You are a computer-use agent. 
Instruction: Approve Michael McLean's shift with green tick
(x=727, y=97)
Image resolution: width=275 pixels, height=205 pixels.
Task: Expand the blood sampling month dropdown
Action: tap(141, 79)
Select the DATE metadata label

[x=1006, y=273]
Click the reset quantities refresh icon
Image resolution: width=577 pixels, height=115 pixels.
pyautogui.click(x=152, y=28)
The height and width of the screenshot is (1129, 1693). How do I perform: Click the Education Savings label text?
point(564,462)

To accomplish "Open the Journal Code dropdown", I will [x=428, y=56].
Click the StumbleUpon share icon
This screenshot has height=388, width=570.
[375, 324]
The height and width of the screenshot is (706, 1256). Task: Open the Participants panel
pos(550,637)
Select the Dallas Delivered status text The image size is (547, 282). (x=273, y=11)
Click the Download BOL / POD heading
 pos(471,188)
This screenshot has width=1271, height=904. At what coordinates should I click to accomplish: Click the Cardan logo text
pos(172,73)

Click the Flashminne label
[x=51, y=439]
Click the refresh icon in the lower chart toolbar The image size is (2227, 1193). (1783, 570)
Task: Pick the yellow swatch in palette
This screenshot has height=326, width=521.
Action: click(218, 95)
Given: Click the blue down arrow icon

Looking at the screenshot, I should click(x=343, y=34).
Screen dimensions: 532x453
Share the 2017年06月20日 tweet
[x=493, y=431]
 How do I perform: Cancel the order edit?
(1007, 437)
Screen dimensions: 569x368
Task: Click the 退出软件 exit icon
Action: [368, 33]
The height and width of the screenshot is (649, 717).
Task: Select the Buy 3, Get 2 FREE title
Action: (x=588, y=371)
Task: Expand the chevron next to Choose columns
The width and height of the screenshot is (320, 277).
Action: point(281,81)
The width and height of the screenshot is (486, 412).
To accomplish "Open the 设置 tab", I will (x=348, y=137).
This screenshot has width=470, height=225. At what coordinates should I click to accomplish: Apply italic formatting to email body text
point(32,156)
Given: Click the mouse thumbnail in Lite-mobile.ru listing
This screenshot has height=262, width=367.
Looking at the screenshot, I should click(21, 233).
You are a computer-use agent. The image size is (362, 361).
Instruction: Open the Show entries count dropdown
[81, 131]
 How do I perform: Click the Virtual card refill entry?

● ● ●

== What this task involves ==
Write out only the final block of lines, starting at the line with "Screen dimensions: 532x453" and running to the end of the material.

== Response to this task ==
Screen dimensions: 532x453
Share the 2017年06月20日 tweet
[x=493, y=431]
 How do I perform: Cancel the order edit?
(1007, 437)
Screen dimensions: 569x368
Task: Click the 退出软件 exit icon
Action: [368, 33]
The height and width of the screenshot is (649, 717).
Task: Select the Buy 3, Get 2 FREE title
Action: (x=588, y=371)
Task: Expand the chevron next to Choose columns
The width and height of the screenshot is (320, 277).
Action: point(281,81)
The width and height of the screenshot is (486, 412).
To accomplish "Open the 设置 tab", I will (x=348, y=137).
This screenshot has width=470, height=225. At what coordinates should I click to accomplish: Apply italic formatting to email body text
point(32,156)
Given: Click the mouse thumbnail in Lite-mobile.ru listing
This screenshot has height=262, width=367.
Looking at the screenshot, I should click(21, 233).
You are a computer-use agent. The image size is (362, 361).
Instruction: Open the Show entries count dropdown
[81, 131]
 How do I perform: Click the Virtual card refill entry?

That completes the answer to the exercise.